**Supplied data:**
• • • • •
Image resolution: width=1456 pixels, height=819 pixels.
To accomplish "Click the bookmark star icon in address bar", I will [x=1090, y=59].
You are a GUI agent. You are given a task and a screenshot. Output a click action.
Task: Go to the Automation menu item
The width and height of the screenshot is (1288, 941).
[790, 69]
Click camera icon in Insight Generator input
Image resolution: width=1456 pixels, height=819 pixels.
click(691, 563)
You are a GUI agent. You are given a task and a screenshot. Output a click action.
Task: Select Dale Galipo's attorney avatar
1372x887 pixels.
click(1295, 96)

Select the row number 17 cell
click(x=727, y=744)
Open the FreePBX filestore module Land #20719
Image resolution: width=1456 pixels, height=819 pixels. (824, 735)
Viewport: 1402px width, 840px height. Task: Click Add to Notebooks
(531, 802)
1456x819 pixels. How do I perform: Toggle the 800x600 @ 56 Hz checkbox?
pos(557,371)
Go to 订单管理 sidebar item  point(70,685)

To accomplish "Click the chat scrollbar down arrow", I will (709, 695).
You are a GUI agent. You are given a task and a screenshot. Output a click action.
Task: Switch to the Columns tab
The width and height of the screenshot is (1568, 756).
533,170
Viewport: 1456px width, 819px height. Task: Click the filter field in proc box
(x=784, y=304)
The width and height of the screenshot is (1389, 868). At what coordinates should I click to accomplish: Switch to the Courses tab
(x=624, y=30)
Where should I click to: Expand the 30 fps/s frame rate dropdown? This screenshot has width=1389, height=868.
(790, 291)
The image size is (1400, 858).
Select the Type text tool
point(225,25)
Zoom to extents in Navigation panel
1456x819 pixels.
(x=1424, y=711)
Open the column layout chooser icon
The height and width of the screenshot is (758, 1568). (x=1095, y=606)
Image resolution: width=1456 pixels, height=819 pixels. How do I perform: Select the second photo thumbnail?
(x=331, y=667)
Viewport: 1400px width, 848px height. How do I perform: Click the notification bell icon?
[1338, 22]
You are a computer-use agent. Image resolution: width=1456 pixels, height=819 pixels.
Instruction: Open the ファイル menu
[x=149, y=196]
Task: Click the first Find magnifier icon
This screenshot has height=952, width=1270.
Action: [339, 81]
• • • • •
Would you show each line of the listing above that has the string "item"?

**Solution:**
Task: Go to the Automation menu item
Go to 订单管理 sidebar item  point(70,685)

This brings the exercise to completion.